Saturday, May 28, 2011

Personal

One of my friends was recently in the Stanford emergency department. I got a text from her boyfriend and rushed over there. It was odd, seeing a friend in such a familiar yet unfamiliar place. By the time I got there, the diagnosis was made, and thankfully, it was not a serious one. I stayed with her and her family, tried my best not to get in the way, and followed her course as a patient through the ED.

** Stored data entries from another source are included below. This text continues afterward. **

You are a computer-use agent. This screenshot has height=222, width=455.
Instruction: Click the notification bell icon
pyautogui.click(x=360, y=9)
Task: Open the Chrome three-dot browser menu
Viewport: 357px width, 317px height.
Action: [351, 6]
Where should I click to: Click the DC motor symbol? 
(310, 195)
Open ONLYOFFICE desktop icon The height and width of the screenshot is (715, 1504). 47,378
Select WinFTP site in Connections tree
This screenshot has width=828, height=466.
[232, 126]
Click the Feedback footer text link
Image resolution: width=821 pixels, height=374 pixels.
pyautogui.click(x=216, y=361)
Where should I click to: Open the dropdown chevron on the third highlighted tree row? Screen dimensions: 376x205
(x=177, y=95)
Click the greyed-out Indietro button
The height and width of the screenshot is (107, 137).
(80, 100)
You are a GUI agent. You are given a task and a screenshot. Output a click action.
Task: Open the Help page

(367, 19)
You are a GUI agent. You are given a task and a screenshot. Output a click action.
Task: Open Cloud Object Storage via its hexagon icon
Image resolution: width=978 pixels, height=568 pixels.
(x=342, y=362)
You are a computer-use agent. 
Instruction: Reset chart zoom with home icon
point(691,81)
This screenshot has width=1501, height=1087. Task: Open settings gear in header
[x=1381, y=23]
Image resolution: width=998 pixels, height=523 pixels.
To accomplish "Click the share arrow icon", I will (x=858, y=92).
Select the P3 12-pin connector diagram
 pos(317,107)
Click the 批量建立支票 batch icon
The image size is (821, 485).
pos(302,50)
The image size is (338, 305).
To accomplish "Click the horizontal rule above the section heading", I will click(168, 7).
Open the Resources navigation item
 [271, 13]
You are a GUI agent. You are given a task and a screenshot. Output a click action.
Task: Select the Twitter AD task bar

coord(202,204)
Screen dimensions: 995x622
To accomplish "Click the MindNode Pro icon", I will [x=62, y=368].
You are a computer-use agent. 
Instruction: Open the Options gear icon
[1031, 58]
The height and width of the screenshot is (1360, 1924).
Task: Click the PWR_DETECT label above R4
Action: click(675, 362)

What's it like to see someone you know in the hospital? It's a strange feeling, traversing two worlds. On the one hand, I knew exactly what was happening; I knew the nurse, the resident, the attending, the medications, the abbreviations, the acronyms. I was a sort-of translator, acting as a mediator and an advocate. I held my friend's hand and reassured her that things were okay. I explained what I knew of the (presumed) diagnosis and what it meant. At some level, I acted like a doctor, tapping into my medical knowledge and my familiarity with the system.

On the other hand, I could not do it too much. It would have, for example, been entirely inappropriate for me to read her chart or her radiology films or her blood tests. I didn't want to step on anyone's toes. It was not my place to be impressing my opinions or judgments on her care. I tried to simply take the role of a friend; I didn't actively seek out the resident or attending to ask about things, I didn't leave the bedside.

As a resident, I sometimes find medical family members to be the most frustrating. They want to know everything - including things that probably should only be shared with the patient. They challenge medical decisions, they discount the value of residents, they cloud and bias our judgment. So I try not to be that person, but it's hard.